Imports through Romania and Serbia have held at nearly full capacity at both interconnection points for the past two months, averaging 245 GWh/d and 70 GWh/d, respectively, on 1 August-18 September. This was just below technical capacity at the two points of 245.8 GWh/d and 73.4 GWh/d, respectively, giving a utilisation rate of nearly 100pc. Higher flows from Serbia were bolstered by the start of deliveries of 50mn m³ of Azeri gas that was injected into Hungarian storage facilities. And imports from Croatia averaged 37 GWh/d during this period, a utilisation rate of roughly 73pc.
In contrast, imports from Austria plummeted to 66 GWh/d on 1 August-18 September, from 141 GWh/d in July. And since Hungarian prices began flipping to discounts to Austria, inflows have dropped even further, averaging just 11 GWh/d on 14-18 September and as low as 2.9GWh on 14 September. Excluding two days of maintenance in late June, this was the lowest for any day since 23-24 January, which was also the last time Hungarian day-ahead prices were at a discount to Austria.
With an agreement having been reached to import 100mn m³ of Azeri gas in the fourth quarter of this year, and if domestic consumption stays low, there could continue to be little need for brisk imports from Austria. A recent agreement signed between the state-owned Hungarian and Bulgarian suppliers MVM and Bulgargaz also could help bolster winter supply, particularly through co-ordinating LNG purchases through the EU joint-purchasing platform.
Slovakia now Europe's premium market
While Hungarian day-ahead prices have flipped to a discount to Austria, Slovakian prices have maintained a significant premium, making the Slovak market the most expensive of any European market assessed by Argus.
While the Hungarian basis to Austria has fluctuated widely this year, the Slovak market has held at a premium in every session, at an average of €1.56/MWh (see basis graph). It held as high as €1.90/MWh at the end of August, but has shrunk so far this month to an average of €1.60/MWh. Slovakia also sits at the end of a long line of transmission from more liquid hubs in northwest Europe, where the majority of LNG terminals are located and where Norwegian gas enters Europe. Slovak prices, consequently, have to be high enough to offset the greater transit costs associated with bringing gas eastwards across several countries. But the majority of the country's imports still comes from Russia and is delivered through Ukraine.

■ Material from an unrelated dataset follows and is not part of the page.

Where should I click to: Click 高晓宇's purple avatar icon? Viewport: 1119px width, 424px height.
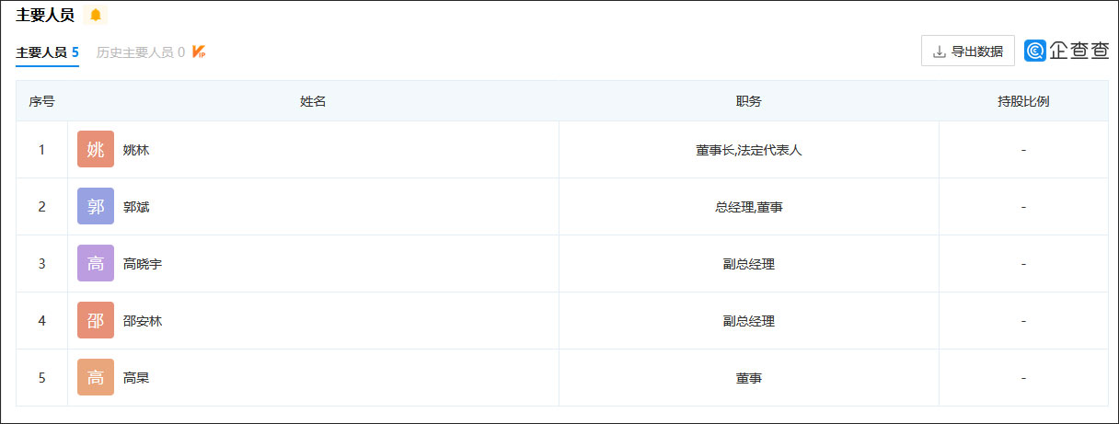[96, 264]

Slovak prices have been supported by strong imports from Ukraine's state-owned supplier, Naftogaz, which has accounted for most of the increased liquidity on the Slovak market in recent months. Outflows from Slovakia were the largest source of exports to Ukraine this summer.
The large basis to Austria comes despite Slovak storages also being near full capacity and even lower demand this year than last. This may suggest prices on the Slovak VTP are driven more by exports to neighbouring markets than they are by the fundamentals situation in the domestic market.